## Written task
Extract every line of the listing below and reproduce each one word for word.

Data items:
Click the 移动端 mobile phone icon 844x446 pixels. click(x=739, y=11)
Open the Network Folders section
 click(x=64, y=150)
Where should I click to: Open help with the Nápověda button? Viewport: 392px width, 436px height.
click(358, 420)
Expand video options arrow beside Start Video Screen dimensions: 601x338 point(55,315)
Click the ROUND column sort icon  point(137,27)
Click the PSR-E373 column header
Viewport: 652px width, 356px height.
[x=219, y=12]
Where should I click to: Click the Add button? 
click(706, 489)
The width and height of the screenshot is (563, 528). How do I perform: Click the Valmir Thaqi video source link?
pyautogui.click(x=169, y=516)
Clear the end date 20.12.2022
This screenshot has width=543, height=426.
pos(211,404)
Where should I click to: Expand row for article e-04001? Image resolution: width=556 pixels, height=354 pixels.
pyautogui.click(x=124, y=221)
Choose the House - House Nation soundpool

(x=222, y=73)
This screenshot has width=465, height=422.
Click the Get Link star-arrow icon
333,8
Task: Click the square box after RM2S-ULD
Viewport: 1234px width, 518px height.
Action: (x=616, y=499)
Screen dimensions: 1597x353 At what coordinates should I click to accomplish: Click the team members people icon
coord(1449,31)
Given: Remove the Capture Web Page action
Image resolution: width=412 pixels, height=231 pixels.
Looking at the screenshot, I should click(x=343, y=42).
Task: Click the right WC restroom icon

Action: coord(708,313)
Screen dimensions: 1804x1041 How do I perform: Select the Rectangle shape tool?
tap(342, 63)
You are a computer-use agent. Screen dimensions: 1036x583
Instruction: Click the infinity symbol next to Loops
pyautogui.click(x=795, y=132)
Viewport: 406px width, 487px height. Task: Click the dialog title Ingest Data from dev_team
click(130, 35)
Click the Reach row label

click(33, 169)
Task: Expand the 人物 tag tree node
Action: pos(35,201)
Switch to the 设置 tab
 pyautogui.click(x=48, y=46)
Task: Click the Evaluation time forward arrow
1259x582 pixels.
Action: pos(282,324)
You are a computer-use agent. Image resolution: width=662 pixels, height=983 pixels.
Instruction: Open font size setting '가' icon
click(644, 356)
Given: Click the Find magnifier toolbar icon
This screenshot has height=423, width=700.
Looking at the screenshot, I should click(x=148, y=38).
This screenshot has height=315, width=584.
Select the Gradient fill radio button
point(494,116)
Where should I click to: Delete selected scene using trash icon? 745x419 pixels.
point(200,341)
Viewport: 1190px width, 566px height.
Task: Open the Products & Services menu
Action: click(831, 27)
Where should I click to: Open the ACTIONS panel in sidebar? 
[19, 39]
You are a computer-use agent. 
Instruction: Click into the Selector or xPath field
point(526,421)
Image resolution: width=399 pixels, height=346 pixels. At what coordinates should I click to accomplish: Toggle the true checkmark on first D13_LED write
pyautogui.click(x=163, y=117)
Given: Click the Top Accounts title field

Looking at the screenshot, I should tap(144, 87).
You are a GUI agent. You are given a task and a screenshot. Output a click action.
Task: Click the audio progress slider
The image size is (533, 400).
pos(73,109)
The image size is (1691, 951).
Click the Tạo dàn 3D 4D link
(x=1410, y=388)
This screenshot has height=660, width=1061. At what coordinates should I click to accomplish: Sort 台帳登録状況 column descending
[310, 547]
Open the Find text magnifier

## Response to this task
Click the 移动端 mobile phone icon 844x446 pixels. click(x=739, y=11)
Open the Network Folders section
 click(x=64, y=150)
Where should I click to: Open help with the Nápověda button? Viewport: 392px width, 436px height.
click(358, 420)
Expand video options arrow beside Start Video Screen dimensions: 601x338 point(55,315)
Click the ROUND column sort icon  point(137,27)
Click the PSR-E373 column header
Viewport: 652px width, 356px height.
[x=219, y=12]
Where should I click to: Click the Add button? 
click(706, 489)
The width and height of the screenshot is (563, 528). How do I perform: Click the Valmir Thaqi video source link?
pyautogui.click(x=169, y=516)
Clear the end date 20.12.2022
This screenshot has width=543, height=426.
pos(211,404)
Where should I click to: Expand row for article e-04001? Image resolution: width=556 pixels, height=354 pixels.
pyautogui.click(x=124, y=221)
Choose the House - House Nation soundpool

(x=222, y=73)
This screenshot has width=465, height=422.
Click the Get Link star-arrow icon
333,8
Task: Click the square box after RM2S-ULD
Viewport: 1234px width, 518px height.
Action: (x=616, y=499)
Screen dimensions: 1597x353 At what coordinates should I click to accomplish: Click the team members people icon
coord(1449,31)
Given: Remove the Capture Web Page action
Image resolution: width=412 pixels, height=231 pixels.
Looking at the screenshot, I should click(x=343, y=42).
Task: Click the right WC restroom icon

Action: coord(708,313)
Screen dimensions: 1804x1041 How do I perform: Select the Rectangle shape tool?
tap(342, 63)
You are a computer-use agent. Screen dimensions: 1036x583
Instruction: Click the infinity symbol next to Loops
pyautogui.click(x=795, y=132)
Viewport: 406px width, 487px height. Task: Click the dialog title Ingest Data from dev_team
click(130, 35)
Click the Reach row label

click(33, 169)
Task: Expand the 人物 tag tree node
Action: pos(35,201)
Switch to the 设置 tab
 pyautogui.click(x=48, y=46)
Task: Click the Evaluation time forward arrow
1259x582 pixels.
Action: pos(282,324)
You are a computer-use agent. Image resolution: width=662 pixels, height=983 pixels.
Instruction: Open font size setting '가' icon
click(644, 356)
Given: Click the Find magnifier toolbar icon
This screenshot has height=423, width=700.
Looking at the screenshot, I should click(x=148, y=38).
This screenshot has height=315, width=584.
Select the Gradient fill radio button
point(494,116)
Where should I click to: Delete selected scene using trash icon? 745x419 pixels.
point(200,341)
Viewport: 1190px width, 566px height.
Task: Open the Products & Services menu
Action: click(831, 27)
Where should I click to: Open the ACTIONS panel in sidebar? 
[19, 39]
You are a computer-use agent. 
Instruction: Click into the Selector or xPath field
point(526,421)
Image resolution: width=399 pixels, height=346 pixels. At what coordinates should I click to accomplish: Toggle the true checkmark on first D13_LED write
pyautogui.click(x=163, y=117)
Given: Click the Top Accounts title field

Looking at the screenshot, I should tap(144, 87).
You are a GUI agent. You are given a task and a screenshot. Output a click action.
Task: Click the audio progress slider
The image size is (533, 400).
pos(73,109)
The image size is (1691, 951).
Click the Tạo dàn 3D 4D link
(x=1410, y=388)
This screenshot has height=660, width=1061. At what coordinates should I click to accomplish: Sort 台帳登録状況 column descending
[310, 547]
Open the Find text magnifier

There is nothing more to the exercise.